WHAT TO WORK ON | Among the entries, how many lines hold the word "computer"? Respond with that number only.

-------- DATA SHOWN

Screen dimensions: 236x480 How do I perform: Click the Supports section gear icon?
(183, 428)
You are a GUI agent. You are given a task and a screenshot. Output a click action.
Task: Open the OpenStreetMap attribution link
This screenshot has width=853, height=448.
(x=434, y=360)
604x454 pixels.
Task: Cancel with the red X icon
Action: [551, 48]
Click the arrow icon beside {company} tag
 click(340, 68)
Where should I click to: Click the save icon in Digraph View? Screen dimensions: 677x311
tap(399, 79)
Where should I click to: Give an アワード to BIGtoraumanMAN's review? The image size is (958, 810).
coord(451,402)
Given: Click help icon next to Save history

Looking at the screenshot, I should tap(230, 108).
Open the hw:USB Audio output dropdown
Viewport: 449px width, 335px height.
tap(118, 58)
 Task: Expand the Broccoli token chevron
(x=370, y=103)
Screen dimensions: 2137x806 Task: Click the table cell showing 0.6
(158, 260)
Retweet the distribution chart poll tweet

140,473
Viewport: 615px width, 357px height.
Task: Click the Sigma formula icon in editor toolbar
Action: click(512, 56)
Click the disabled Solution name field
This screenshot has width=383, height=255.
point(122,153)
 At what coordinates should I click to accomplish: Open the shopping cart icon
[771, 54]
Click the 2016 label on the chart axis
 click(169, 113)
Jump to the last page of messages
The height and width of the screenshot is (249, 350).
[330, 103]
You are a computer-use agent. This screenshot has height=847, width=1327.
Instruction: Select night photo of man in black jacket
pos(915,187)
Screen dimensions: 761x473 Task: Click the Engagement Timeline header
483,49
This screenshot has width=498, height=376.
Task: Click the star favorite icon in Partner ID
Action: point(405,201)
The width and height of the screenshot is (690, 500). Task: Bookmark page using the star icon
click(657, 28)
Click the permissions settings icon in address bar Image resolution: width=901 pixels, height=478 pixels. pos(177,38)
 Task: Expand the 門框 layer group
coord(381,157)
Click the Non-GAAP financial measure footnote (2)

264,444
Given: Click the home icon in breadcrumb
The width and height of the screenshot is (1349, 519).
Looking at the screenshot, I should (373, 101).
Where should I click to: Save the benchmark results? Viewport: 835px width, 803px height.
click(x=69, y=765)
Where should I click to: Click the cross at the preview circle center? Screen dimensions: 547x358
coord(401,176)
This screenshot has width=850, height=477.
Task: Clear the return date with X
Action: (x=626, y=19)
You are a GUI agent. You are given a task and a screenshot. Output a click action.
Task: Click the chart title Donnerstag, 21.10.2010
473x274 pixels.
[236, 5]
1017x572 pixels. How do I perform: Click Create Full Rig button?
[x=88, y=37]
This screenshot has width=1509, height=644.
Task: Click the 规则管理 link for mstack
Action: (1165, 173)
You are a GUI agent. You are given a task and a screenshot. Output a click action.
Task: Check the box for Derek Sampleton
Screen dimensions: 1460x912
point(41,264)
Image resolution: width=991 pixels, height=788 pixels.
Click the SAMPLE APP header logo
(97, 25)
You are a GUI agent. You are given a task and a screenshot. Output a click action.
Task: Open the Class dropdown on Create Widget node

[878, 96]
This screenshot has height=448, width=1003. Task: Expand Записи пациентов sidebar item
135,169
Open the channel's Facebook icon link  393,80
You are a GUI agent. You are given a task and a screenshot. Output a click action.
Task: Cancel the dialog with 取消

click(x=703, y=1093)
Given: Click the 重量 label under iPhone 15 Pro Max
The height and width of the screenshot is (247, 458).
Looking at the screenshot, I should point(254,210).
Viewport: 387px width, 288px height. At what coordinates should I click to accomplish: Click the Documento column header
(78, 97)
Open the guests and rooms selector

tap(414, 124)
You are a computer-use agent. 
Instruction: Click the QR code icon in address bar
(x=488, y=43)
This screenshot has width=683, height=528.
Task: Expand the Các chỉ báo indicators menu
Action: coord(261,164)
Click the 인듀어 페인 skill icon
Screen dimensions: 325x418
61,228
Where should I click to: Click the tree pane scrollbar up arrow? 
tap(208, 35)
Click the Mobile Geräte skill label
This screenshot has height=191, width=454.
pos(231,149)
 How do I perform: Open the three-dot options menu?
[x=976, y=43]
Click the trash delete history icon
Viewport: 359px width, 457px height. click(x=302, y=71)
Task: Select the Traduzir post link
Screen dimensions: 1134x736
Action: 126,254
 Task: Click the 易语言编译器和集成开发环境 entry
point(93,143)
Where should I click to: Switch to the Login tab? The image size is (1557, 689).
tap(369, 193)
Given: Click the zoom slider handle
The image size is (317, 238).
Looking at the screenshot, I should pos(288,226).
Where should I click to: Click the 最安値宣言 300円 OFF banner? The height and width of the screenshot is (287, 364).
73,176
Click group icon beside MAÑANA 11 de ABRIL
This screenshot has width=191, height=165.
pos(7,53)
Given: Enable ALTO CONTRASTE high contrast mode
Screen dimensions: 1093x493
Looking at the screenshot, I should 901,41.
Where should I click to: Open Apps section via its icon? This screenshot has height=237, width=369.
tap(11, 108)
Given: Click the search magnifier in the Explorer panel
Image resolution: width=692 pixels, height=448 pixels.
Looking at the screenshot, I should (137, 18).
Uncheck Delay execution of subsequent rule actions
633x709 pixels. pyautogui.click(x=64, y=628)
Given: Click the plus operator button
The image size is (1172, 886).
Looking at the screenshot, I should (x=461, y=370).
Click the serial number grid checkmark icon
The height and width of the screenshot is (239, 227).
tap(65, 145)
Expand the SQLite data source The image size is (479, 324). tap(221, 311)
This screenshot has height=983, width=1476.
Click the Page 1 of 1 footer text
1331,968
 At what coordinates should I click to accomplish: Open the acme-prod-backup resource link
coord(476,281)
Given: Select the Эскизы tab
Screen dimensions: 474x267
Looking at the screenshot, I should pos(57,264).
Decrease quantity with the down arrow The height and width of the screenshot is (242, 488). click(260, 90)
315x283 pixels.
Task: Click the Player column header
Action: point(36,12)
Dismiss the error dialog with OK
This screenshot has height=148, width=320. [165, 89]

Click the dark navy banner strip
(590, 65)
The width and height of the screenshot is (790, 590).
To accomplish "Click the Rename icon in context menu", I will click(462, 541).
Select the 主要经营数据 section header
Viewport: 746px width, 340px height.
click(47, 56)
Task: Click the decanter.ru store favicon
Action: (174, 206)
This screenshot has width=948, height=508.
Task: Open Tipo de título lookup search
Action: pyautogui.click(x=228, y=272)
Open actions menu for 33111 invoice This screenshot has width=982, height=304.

----------------

COMPLETED EXERCISE | 2